--- Begin ---

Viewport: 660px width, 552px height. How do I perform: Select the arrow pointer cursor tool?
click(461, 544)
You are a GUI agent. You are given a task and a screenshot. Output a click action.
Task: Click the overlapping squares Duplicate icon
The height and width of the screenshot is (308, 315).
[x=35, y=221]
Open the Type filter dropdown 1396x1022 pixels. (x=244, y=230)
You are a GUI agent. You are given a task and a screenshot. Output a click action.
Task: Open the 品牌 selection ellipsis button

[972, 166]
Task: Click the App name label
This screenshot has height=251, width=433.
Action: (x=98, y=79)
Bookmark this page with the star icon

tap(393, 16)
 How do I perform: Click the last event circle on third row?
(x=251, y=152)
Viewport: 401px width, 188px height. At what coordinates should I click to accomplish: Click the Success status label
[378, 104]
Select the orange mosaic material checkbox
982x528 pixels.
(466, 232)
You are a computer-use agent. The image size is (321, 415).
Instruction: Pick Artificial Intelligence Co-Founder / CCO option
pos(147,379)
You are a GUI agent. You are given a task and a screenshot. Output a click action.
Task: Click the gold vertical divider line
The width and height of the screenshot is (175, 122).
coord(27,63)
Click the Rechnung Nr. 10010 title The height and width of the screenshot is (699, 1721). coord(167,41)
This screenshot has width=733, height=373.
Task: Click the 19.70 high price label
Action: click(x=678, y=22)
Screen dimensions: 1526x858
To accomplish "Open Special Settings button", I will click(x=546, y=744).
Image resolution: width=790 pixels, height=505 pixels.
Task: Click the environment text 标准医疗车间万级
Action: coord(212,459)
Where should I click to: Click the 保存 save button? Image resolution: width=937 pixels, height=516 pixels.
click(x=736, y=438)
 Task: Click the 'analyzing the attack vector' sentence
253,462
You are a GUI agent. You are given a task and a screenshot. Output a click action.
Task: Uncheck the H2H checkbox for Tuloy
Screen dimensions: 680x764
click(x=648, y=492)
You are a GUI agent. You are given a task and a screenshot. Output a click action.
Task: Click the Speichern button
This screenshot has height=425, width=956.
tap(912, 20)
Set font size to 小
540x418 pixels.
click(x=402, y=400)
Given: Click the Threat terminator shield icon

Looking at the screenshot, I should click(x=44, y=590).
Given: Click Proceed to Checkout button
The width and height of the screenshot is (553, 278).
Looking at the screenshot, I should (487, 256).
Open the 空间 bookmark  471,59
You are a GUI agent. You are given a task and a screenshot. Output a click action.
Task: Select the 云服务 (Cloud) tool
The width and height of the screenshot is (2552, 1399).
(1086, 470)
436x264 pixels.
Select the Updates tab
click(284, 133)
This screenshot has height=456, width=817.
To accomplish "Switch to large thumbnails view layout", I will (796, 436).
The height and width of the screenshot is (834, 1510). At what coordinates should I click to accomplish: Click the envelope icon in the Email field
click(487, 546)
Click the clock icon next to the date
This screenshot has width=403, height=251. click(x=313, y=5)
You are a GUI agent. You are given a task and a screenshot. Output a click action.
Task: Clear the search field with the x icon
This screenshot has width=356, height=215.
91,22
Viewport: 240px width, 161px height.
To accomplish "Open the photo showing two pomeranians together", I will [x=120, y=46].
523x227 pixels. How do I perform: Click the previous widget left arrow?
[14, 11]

--- End ---

=== WHAT IS ASKED ===
Reproduce character for character every line from the beginning of the rows above up to and including the line that contains "coord(27,63)".

=== COMPLETE ANSWER ===
Viewport: 660px width, 552px height. How do I perform: Select the arrow pointer cursor tool?
click(461, 544)
You are a GUI agent. You are given a task and a screenshot. Output a click action.
Task: Click the overlapping squares Duplicate icon
The height and width of the screenshot is (308, 315).
[x=35, y=221]
Open the Type filter dropdown 1396x1022 pixels. (x=244, y=230)
You are a GUI agent. You are given a task and a screenshot. Output a click action.
Task: Open the 品牌 selection ellipsis button

[972, 166]
Task: Click the App name label
This screenshot has height=251, width=433.
Action: (x=98, y=79)
Bookmark this page with the star icon

tap(393, 16)
 How do I perform: Click the last event circle on third row?
(x=251, y=152)
Viewport: 401px width, 188px height. At what coordinates should I click to accomplish: Click the Success status label
[378, 104]
Select the orange mosaic material checkbox
982x528 pixels.
(466, 232)
You are a computer-use agent. The image size is (321, 415).
Instruction: Pick Artificial Intelligence Co-Founder / CCO option
pos(147,379)
You are a GUI agent. You are given a task and a screenshot. Output a click action.
Task: Click the gold vertical divider line
The width and height of the screenshot is (175, 122).
coord(27,63)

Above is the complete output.